Monday, September 22, 2014

REVIEW: 'Gotham' - Jim Gordon Investigates the Wayne Murders While Oswald Cobblepot Goes for a Swim in 'Pilot'

FOX's Gotham - Episode 1.01 "Pilot"

Detective Jim Gordon navigates a dangerously corrupt city teetering between good and evil, that will one day see the birth of one of the most popular super heroes of our time.

Gotham's pilot really is the story of one man - Detective Jim Gordon - realizing just how corrupt the city that he resides in and swears to protect actually is. He's a righteous man. He won't just sit down and take the easy solution to the murder of Bruce Wayne's parents. He's willing to uncover the truth no matter what road it may take him down. That leads to memorable run-ins with both Fish Mooney and Carmine Falcone. Each of them represents the current state of the mob. Two strong willing forces who each have plans on how to handle this situation while still on the same side. Jim can't stand for such corruption to roam free throughout the city. So when given the choice of whether or not to kill Oswald Cobblepot to prove his loyalty, he opts to let the villain live. That may turn around to hurt him later. But Jim is not at a point in life where he's willing to corrupt his moral compass in order to maintain the image of Gotham.

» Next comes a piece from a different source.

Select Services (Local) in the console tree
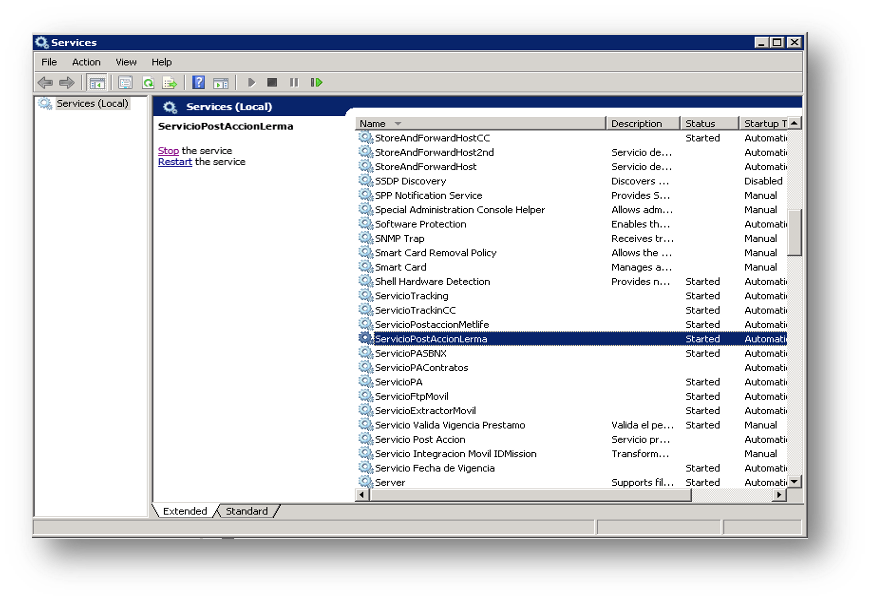Screen dimensions: 870x602 (x=92, y=104)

All of that is really fascinating. And yet, we also know that there is no way Jim is going to kill Oswald because he is pre-destined to become the Penguin and do battle with Batman once Bruce comes of age. That does void the climax of the episode of a lot of tension. And yet, there is enough happening in this episode to set up this world and these characters for me to overlook that - because it does fall into the mindset of how Jim is feeling in that precise moment. He is still the rookie partner trying to make sense of all of it. He makes promises to Bruce that he has no clue how to follow through on. Bruce gives him the chance to create a moment of light. But this entire hour is basically about the darkness slowly consuming every aspect of Jim Gordon's life.

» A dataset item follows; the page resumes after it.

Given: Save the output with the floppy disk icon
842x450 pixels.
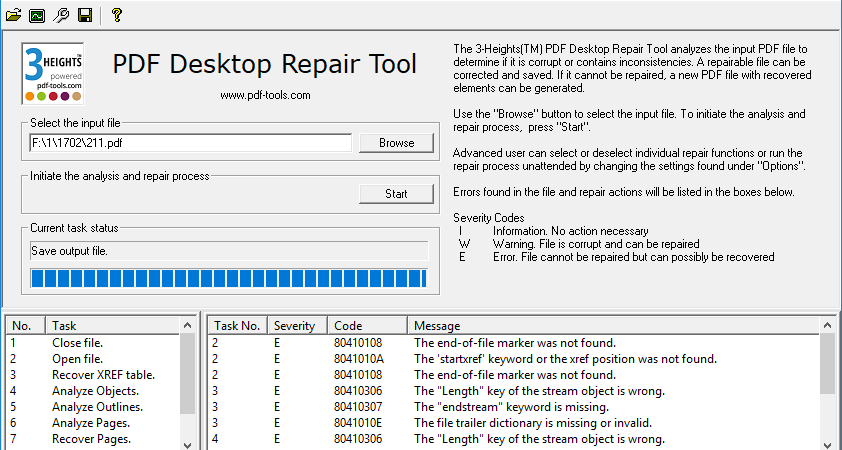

Elsewhere, the show is walking a precarious line by creating conflict between the mob, the Gotham Police Department and the Major Crimes Unit. The balance of such is always changing. Montoya and Allen come across as incorruptible and yet also cold and antagonistic towards our leading detective duo - Gordon and Harvy Bullock. Then, Fish is a very capable and commanding presence. She acts before she thinks a little bit. But that energy is also poised to topple Falcone off from the top of organized crime. She keeps saying that he's growing old and weak. He does let Jim and Harvey live after all. And yet, in the one major scene in which he appears, he acts swiftly and concisely - a force that likely won't go down without a fight. A fight that is sure to effect everyone within the show. I can't wait to see what happens next. 

Some more thoughts:
  • "Pilot" was written by Bruno Heller and directed by Danny Cannon.
  • The death of the Wayne's is the one bit of mythology the series get to re-imagine and I especially enjoyed that Selina Kyle was also in that alleyway when it happened. That could prove important later on.
  • Montoya and Barbara's past connection needs to go somewhere and quickly because I really don't care for it at all.
  • It seems that Jim unknowingly begins the creation of both the Penguin and Poison Ivy in this episode.
  • I love this version of Alfred Pennyworth as sort of an army man with strict ways and mannerisms. Looking forward to more of that.